On Jun 23, 2008, at 4:45 PM, Jon Drukman wrote:
Erik Hatcher wrote:
Jon,
You provided a lot of nice details, thanks for helping us help you :)
The one missing piece is the definition of the "text" field type.
In Solr's _example_ schema, "bobby" gets analyzed (stemmed) to
"bobbi"[1]. When you query for bobby*, the query parser is not
running an analyzer on the wildcard query, thus literally searching
for terms that begin with "bobby"[2].
As for "steve" , same story, but it analyzes to "steve", which is
found with a "steve*" query.
so, what's the solution?
it depends(tm) ;)
if i change the field to string, will it be able to find bobby* ?

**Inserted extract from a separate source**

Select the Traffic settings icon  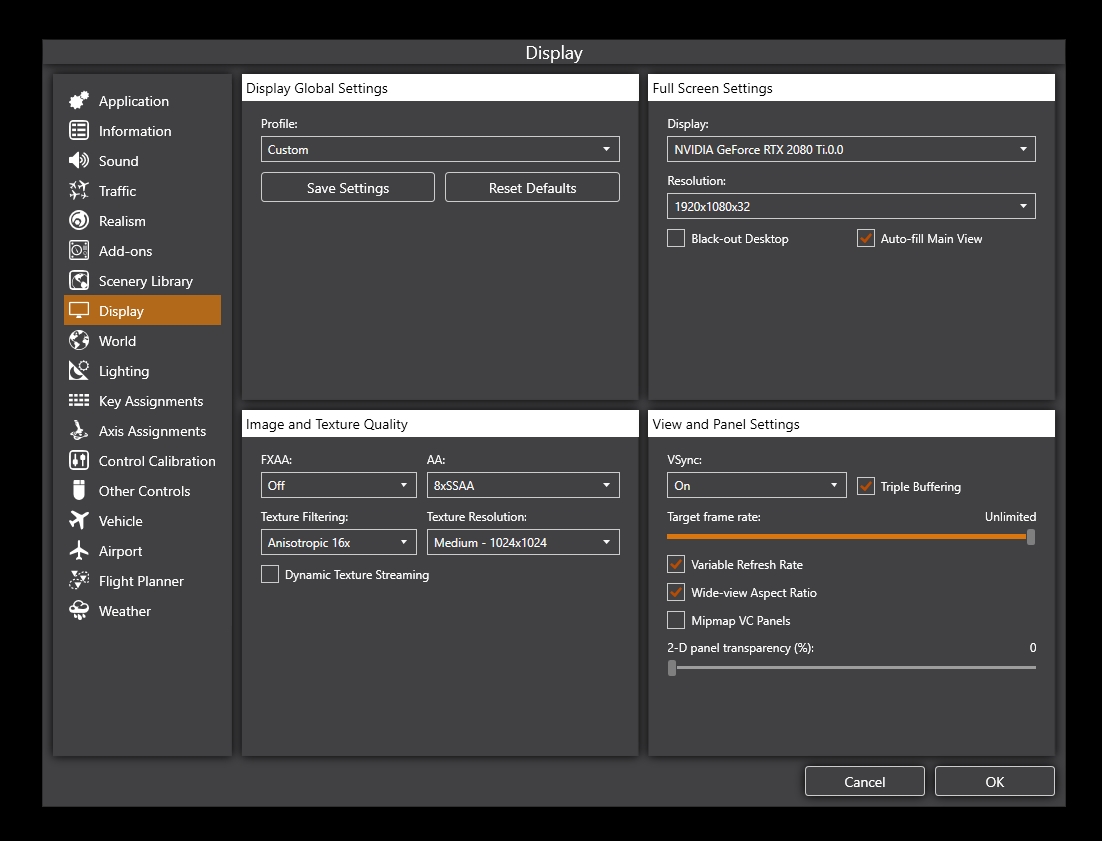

No, because the original data is <str name="name">Bobby Gaza</str>, so
Bobby* would match, but not bobby*. "string" type (in the example
schema, to be clear) does effectively no analysis, leaving the
original string indexed as-is, case and all.

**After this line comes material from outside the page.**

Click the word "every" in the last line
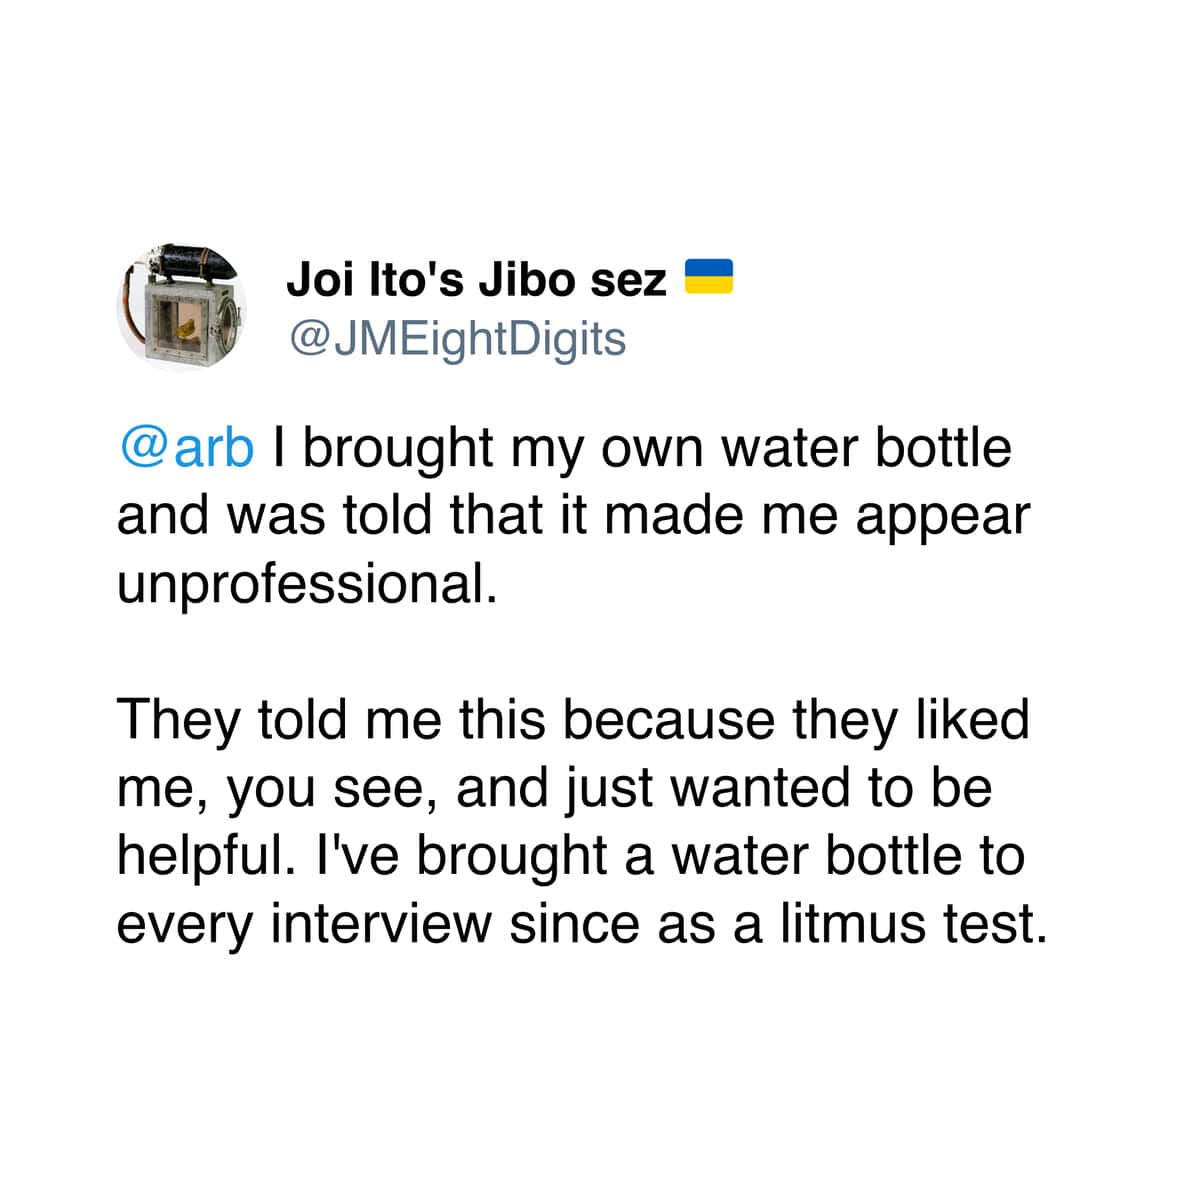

eventually it would be nice to be able to use fuzzy matching, to
find 'jon' from 'john', for example.
you could search for john~ to do that. or bobby~ would match "bobbi".
stemming and wildcard term queries aren't quite compatible, as you've
found, but it does depend on how much of the prefix is provided. bob*
matches "bobbi", for example.
Erik